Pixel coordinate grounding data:
▬▬▬▬▬▬▬▬▬▬

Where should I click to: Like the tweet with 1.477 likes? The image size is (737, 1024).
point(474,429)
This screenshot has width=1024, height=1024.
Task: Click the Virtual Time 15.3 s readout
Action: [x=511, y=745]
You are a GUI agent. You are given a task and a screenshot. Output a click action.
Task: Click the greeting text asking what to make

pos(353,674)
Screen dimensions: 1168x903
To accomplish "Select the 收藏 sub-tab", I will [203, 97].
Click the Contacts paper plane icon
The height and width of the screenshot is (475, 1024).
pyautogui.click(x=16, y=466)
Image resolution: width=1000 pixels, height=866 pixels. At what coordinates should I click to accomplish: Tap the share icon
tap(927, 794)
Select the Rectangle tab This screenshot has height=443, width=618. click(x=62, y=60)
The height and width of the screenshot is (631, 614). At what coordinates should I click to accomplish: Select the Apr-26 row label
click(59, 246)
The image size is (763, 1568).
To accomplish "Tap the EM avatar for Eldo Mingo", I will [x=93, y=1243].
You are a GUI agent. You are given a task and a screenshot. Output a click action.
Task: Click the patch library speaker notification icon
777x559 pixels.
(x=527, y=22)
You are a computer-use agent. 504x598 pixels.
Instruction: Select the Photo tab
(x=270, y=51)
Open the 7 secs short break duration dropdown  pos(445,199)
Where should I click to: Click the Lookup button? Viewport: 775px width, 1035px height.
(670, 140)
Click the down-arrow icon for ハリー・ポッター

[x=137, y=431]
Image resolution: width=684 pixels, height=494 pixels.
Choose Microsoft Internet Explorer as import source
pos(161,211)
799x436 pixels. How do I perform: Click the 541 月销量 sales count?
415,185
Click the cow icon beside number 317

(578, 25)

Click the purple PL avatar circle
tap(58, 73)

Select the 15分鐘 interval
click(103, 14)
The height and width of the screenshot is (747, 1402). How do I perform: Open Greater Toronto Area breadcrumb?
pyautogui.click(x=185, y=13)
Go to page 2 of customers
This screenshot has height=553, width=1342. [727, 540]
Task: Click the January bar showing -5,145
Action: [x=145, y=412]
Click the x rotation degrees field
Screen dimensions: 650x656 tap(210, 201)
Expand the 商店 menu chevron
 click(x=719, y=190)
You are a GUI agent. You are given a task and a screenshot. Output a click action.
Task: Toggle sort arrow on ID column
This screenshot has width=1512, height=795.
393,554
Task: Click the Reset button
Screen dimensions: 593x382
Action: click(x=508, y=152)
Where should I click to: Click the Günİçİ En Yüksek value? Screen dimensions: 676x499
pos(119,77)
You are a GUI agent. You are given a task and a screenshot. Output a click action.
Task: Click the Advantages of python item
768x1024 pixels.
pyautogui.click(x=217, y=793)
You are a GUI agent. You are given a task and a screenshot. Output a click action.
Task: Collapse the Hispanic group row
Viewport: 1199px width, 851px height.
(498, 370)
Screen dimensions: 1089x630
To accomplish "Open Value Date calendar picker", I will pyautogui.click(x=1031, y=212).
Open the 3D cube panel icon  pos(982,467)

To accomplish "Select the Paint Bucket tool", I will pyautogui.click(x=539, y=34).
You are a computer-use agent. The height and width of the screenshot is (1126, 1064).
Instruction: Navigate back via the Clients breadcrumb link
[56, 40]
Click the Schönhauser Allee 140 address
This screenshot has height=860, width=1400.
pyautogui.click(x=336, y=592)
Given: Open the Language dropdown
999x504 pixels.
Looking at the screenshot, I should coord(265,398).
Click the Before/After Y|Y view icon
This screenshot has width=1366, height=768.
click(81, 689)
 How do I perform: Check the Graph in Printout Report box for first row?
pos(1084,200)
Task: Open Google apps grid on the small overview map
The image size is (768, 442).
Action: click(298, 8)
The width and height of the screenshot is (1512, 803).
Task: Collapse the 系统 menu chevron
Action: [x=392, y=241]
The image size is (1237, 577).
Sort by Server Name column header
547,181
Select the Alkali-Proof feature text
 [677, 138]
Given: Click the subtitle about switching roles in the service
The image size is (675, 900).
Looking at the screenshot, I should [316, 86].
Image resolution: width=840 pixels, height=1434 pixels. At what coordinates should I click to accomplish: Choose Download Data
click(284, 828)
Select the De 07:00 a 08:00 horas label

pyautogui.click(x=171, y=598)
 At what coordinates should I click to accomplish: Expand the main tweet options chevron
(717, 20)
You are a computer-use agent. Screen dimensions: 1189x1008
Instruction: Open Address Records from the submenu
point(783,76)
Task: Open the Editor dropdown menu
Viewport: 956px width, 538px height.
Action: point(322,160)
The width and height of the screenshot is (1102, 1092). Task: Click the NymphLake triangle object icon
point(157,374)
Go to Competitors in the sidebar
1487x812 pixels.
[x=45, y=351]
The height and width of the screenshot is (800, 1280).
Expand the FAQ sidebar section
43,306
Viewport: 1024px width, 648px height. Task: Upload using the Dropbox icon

▬▬▬▬▬▬▬▬▬▬

Work task: Where in the records does the word "dropdown" appear? Copy each line that holds it.

Answer:
Open the 7 secs short break duration dropdown  pos(445,199)
Given: Open the Language dropdown
Task: Open the Editor dropdown menu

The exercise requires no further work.